**QUOTED TEXT**
******
The answer to all these questions about Trump is the same — and it's chilling

Today, after almost a year of Donald Trump’s second regime, I want to talk about the challenge Trump and his regime pose to America’s moral purpose. The best way into the subject is, I think, to ask a few questions about what’s been happening, and then offer an answer to all of them.

Questions:

  • Why does Trump’s latest National Security Strategy, released this month, make no distinction between despotism and democracy?
  • Why is Trump abandoning Europe and siding with Vladimir Putin over Ukraine?
  • Why is Trump also solicitous of Saudi Arabia’s Crown Prince MBS, Hungary’s Viktor Orbán, and Benjamin Netanyahu?
  • Why is the Trump regime so intent on detaining or deporting undocumented people in the United States who have not committed any crimes and have been productive members of their communities for years?
******
**THINGS TO DO**
**1.** Translate this sentence from the essay on Trump's second term into Spanish: "The best way into the subject is, I think, to ask a few questions about what’s been happening, and then offer an answer to all of them."
**2.** Carry on writing the essay on Trump's second term from the point where it stops.

**DATASET EXCERPT**
******
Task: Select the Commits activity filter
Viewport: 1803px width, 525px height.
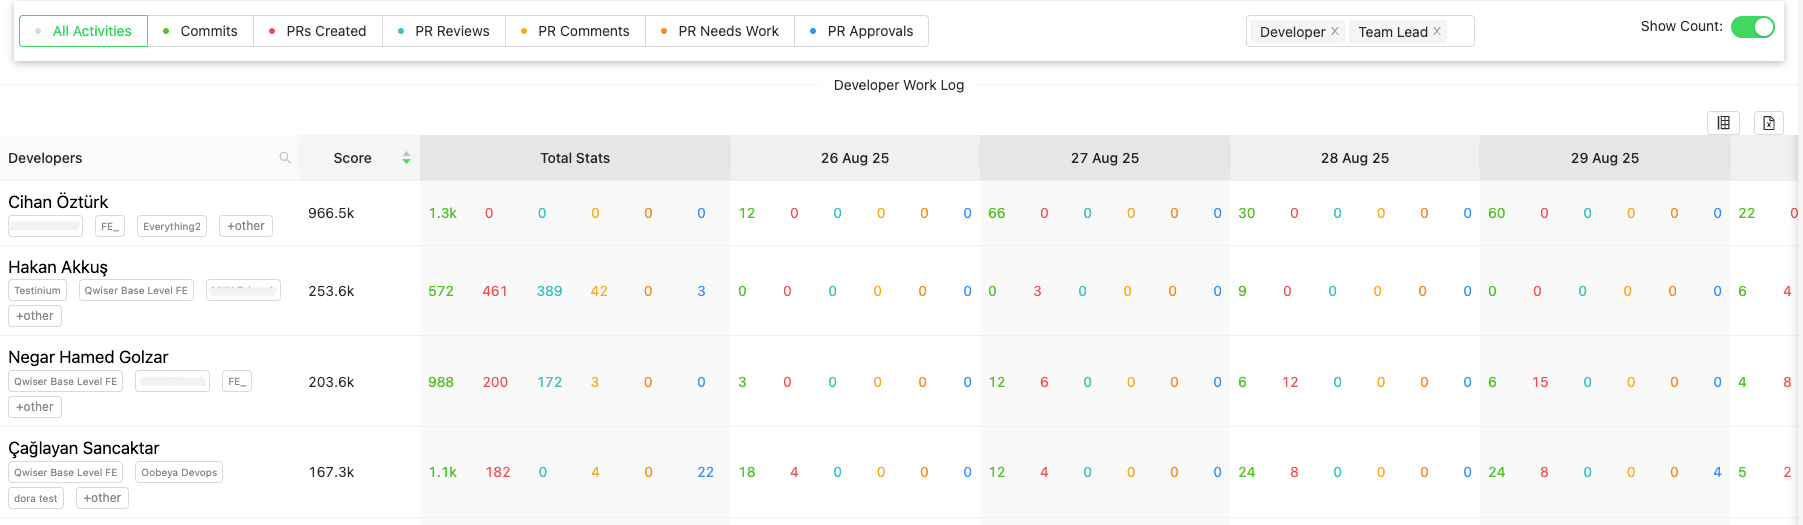Action: pyautogui.click(x=200, y=31)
******
**OUTPUTS IN ORDER**
**1.** La mejor manera de entrar en el tema es, creo, plantear algunas preguntas sobre lo que ha estado ocurriendo y luego ofrecer una respuesta a todas ellas.

**2.**
  • Why is the Trump regime barring people from even entering the United States whose home countries are predominantly Muslim or whose inhabitants have mostly black or brown skin?
  • Why has the Trump regime allowed Andrew and Tristan Tate — arrested in Romania in 2023 on charges of human trafficking, rape, and forming an organized criminal group to sexually exploit women — to come to the United States?
  • Why is the Trump regime admitting into the U.S. white South Africans as refugees, but not Black or brown people who are in grave danger around the world?
  • Why has the Trump regime cracked down on diversity, equity, and inclusion initiatives in universities, the public sector, and the private sector?
  • Why has Trump targeted for prosecution or intimidation so many women of color who are now in, or have recently occupied, positions of power in the United States?

Answer to all of the above:

Trump and the people around him are not interested in protecting America’s democratic ideals from the global enemies of those ideals. They reject the progress America and the rest of what used to be called the “free world” have achieved in advancing democracy, the rule of law, social justice, and human rights.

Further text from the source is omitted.